Kekurangan zat besi adalah kekurangan nutrisi yang paling banyak dialami oleh anak-anak dan ibu hamil.

Kekurangan zat besi karena ketidakseimbangan asupan harian yang dikonsumsi dengan jumlah yang dibutuhkan dapat menyebabkan anemia dan beberapa gejala seperti kelelahan, serta dapat menyebabkan bayi lahir prematur pada ibu hamil.

Asupan zat besi harian yang harus dipenuhi oleh perempuan usia 19 sampai 50 tahun adalah 18 miligram, dan 27 miligram untuk ibu hamil. Sedangkan pada laki-laki adalah sebanyak 16-18 miligram.

Sumber Zat Besi Terbaik dari Makanan

Zat besi terdiri dari dua jenis yaitu zat besi heme yang berasal dari hewan dan zat besi non-heme yang berasal dari tumbuhan.
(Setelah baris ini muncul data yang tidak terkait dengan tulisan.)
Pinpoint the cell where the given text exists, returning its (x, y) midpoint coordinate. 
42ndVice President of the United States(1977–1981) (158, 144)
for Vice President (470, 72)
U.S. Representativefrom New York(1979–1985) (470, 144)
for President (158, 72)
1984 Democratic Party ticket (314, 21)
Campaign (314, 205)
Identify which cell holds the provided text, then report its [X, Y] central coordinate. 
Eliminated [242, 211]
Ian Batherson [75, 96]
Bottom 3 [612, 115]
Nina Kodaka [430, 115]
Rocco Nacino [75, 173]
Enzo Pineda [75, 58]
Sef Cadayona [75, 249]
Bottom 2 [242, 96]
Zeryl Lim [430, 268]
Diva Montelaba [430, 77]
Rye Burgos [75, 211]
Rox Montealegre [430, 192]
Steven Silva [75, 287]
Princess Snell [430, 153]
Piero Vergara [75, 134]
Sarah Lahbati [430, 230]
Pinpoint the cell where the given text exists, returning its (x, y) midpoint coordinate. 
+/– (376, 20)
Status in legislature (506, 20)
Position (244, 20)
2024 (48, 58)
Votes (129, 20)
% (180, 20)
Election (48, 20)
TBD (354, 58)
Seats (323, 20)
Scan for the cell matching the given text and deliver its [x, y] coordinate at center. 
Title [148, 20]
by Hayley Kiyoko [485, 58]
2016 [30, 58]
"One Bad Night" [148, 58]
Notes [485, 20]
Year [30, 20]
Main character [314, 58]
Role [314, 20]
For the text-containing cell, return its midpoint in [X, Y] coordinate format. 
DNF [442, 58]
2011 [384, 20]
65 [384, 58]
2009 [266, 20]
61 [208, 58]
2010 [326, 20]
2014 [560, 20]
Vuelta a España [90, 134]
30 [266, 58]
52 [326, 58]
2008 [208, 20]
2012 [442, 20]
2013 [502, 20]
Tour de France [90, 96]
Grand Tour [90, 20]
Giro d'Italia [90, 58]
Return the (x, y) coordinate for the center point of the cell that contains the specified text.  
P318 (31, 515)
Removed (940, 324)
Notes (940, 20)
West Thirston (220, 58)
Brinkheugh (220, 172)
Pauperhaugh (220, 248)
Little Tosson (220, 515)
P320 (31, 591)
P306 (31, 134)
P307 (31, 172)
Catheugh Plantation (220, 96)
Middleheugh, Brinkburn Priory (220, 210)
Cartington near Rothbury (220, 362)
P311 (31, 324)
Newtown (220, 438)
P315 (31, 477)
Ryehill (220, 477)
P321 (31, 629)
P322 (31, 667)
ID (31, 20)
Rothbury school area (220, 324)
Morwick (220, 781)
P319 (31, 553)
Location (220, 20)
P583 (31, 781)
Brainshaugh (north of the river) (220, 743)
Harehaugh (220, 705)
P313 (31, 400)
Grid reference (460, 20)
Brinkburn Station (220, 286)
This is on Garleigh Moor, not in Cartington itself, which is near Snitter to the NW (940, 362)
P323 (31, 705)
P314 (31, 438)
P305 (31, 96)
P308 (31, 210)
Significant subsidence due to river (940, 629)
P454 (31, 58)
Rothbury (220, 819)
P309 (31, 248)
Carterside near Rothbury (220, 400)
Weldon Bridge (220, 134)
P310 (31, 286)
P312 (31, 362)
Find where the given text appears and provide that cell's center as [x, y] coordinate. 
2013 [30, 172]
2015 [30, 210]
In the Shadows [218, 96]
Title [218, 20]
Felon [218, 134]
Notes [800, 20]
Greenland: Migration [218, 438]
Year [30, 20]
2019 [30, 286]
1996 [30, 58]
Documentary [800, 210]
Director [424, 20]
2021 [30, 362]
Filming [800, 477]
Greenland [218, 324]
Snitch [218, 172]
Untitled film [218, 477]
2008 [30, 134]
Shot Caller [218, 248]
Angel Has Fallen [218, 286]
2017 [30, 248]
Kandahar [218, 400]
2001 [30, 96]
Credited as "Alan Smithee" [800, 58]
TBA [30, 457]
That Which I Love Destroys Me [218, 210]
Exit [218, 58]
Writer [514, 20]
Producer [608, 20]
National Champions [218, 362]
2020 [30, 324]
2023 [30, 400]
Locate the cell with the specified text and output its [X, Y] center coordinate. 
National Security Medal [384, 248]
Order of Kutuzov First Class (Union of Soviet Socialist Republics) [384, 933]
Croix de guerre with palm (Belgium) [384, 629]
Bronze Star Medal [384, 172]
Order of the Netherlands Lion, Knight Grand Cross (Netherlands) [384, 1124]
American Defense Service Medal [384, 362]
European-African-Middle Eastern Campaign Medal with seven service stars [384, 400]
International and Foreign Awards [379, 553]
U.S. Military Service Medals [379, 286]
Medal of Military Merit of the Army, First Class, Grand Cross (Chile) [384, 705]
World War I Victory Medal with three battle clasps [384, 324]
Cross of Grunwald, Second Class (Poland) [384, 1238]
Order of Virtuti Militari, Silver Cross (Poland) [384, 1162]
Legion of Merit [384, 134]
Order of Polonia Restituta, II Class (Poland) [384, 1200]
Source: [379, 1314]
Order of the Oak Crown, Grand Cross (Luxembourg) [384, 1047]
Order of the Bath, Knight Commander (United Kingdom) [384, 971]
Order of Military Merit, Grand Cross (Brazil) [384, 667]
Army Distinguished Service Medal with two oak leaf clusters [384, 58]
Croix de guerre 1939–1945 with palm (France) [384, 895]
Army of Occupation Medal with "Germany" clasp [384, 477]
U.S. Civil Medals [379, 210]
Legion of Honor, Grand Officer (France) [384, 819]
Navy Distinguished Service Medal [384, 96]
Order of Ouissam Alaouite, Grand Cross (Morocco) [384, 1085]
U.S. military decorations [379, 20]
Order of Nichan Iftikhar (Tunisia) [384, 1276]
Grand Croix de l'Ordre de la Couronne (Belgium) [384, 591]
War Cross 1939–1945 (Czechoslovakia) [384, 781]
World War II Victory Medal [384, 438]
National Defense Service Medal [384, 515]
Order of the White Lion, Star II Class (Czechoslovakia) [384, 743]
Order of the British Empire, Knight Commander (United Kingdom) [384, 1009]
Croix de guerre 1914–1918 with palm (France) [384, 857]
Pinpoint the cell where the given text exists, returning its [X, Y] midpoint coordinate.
Memenuhi jumlah asupan zat besi harian dari kedua jenis tersebut sangat dianjurkan.

Berikut merupakan 10 makanan yang mengandung zat besi tinggi untuk memenuhi kebutuhan tubuh Anda:

Bayam

Sayuran ini memiliki manfaat kesehatan yang banyak dengan jumlah kalori yang sedikit. Meskipun bayam merupakan zat besi non-heme yang cukup sulit untuk diserap dengan baik oleh tubuh, bayam juga mengandung banyak Vitamin C yang dapat meningkatkan penyerapan zat besi di dalam tubuh.

Bayam juga kaya akan antioksidan seperti carotenoid yang dapat mengurangi risiko kanker, mengurangi inflamasi, dan menjaga mata dari berbagai macam penyakit. Mengkonsumsi bayam dan sayuran hijau yang lain dapat mempermudah tubuh menyerap carenoid.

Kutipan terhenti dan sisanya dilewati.